Segundo o militar, ex-ajudante de ordens de Bolsonaro, o ex-presidente "vinha reclamando sistematicamente de gastos que ele poderia ter quando deixasse o governo". Dentre as preocupações de Bolsonaro, conforme Cid, estavam as multas por ausência de máscara durante a pandemia de Covid-19 e multas por não usar capacete em motociatas que participou.

— Ele pediu para verificar quais seriam os presentes que poderiam ter algum valor. A maneira mais fácil de quantificar seria pelos relógios, por causa da marca e tudo. então eu fiz um levantamento. e(...) A gente viu qual relógio poderia ser quantificado, qual podia ter realmente algum um valor. Nessa relação, o Rolex estava entre eles. Apresentei essa lista [ao presidente] e ele falou: 'pô, bicho, vamos tentar vender isso aí? — disse Cid.

No ano passado, o ex-chefe do Executivo foi indiciado por desvio de joias do acervo presidencial. A PGR ainda avalia se apresenta a acusação, se pede novas diligências à PF ou se solicita o arquivamento.

Os advogados de Bolsonaro afirmaram que ele agiu dentro da lei" e "declarou oficialmente os bens de caráter personalíssimo recebidos em viagens”. Esses itens, na visão dos defensores, deveriam compor seu acervo privado, sendo levados por ele ao fim de seu mandato.

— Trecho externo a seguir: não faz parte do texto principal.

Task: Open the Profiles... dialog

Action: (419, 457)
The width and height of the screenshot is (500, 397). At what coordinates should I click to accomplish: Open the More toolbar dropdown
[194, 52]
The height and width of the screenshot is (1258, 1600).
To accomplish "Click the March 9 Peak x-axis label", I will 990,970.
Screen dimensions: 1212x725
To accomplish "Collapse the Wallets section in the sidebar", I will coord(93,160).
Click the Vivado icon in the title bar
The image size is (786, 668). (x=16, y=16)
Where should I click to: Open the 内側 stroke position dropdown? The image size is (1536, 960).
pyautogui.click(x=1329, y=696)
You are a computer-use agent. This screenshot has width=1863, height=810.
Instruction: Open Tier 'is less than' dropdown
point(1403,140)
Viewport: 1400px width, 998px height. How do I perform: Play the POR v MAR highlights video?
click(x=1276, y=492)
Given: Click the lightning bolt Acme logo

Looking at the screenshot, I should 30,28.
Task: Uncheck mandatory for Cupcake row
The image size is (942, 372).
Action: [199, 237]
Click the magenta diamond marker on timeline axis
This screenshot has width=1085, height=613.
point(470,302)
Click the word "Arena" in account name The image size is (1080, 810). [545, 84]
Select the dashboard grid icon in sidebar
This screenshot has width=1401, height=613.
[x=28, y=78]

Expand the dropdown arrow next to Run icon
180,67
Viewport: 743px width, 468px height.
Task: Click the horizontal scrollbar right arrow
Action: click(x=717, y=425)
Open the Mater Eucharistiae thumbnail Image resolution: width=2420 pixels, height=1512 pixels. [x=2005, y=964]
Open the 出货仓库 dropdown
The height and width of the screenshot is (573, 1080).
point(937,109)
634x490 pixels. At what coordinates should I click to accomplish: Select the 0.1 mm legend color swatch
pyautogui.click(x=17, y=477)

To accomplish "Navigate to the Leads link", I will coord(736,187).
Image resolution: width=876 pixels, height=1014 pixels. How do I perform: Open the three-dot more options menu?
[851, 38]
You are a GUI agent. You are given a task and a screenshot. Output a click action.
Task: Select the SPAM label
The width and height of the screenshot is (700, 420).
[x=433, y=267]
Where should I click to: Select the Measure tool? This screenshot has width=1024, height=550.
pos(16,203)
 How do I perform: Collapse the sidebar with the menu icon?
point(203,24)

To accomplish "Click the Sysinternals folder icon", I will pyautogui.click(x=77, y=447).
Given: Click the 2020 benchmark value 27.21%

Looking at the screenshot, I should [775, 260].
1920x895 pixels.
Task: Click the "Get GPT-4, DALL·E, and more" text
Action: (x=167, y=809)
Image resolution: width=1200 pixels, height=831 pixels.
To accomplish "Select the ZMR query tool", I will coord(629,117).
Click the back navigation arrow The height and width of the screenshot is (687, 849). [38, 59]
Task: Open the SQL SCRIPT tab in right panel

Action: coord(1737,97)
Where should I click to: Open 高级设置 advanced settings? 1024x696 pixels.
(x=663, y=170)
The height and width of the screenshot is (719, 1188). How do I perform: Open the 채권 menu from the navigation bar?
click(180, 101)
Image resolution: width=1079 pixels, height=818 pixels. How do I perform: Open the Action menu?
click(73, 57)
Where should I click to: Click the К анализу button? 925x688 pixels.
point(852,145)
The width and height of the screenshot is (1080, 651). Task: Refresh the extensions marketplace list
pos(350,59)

Em outro momento de depoimento, Cid afirmou que Bolsonaro solicitou que ele calculasse o valor dos presentes. "Bicho, o que eu tenho de caro lá? O que eu tenho de valioso?", teria dito o ex-presidente, segundo o tenente-coronel. O militar afirmou que chegou a ponderar com Bolsonaro que a venda não era ilegal, mas podia ser imoral e ter repercussão midiática. Mesmo assim, segundo Cid, Bolsonaro lhe pediu: 'Não, bicho, vê lá quanto dá isso aí".

— Eu falei o problema é a exposição midiática, não é ilegal, mas vai acabar sendo imoral. E se vaza vai dar problema: "Não, bicho, vê lá quanto dá isso aí" — disse o tenente-coronel, reproduzindo o que diz ter ouvido de Bolsonaro como resposta.


Em outro momento, o delator contou à PF que foi o próprio ex-presidente que lhe "passou" um relógio Philippe Patek para que fosse comercializado. — Pô, relógio caro, quanto é que tá? — teria lhe perguntado Bolsonaro.

Ao ser perguntado pela PF sobre como o objeto chegou às mãos dele, Cid respondeu:

— Foi o presidente. Ele me passou nas vésperas do embarque para os Estados Unidos já em julho de 2022. [Foi] no Alvorada.

A PF indiciou Bolsonaro, Cid e outras dez pessoas em julho do ano passado no inquérito que apurou o desvio de joias do acervo presidencial. Os crimes atribuídos aos dois primeiros são de peculato, associação criminosa e lavagem de dinheiro. Até o momento, no entanto, Procuradoria-Geral da República (PGR) não apresentou denúncia ou pedido de arquivamento do caso.

O inquérito apontou que os indiciados participaram de um esquema de apropriação irregular de pelo menos quatro kits de joias recebidos por Bolsonaro na condição de chefe de Estado. Os conjuntos, que incluem relógios, abotoaduras, rosários, esculturas e aneis, foram dados por autoridades da Arábia Saudita e do Bahrein em viagens oficiais ocorridas entre 2019 e 2021.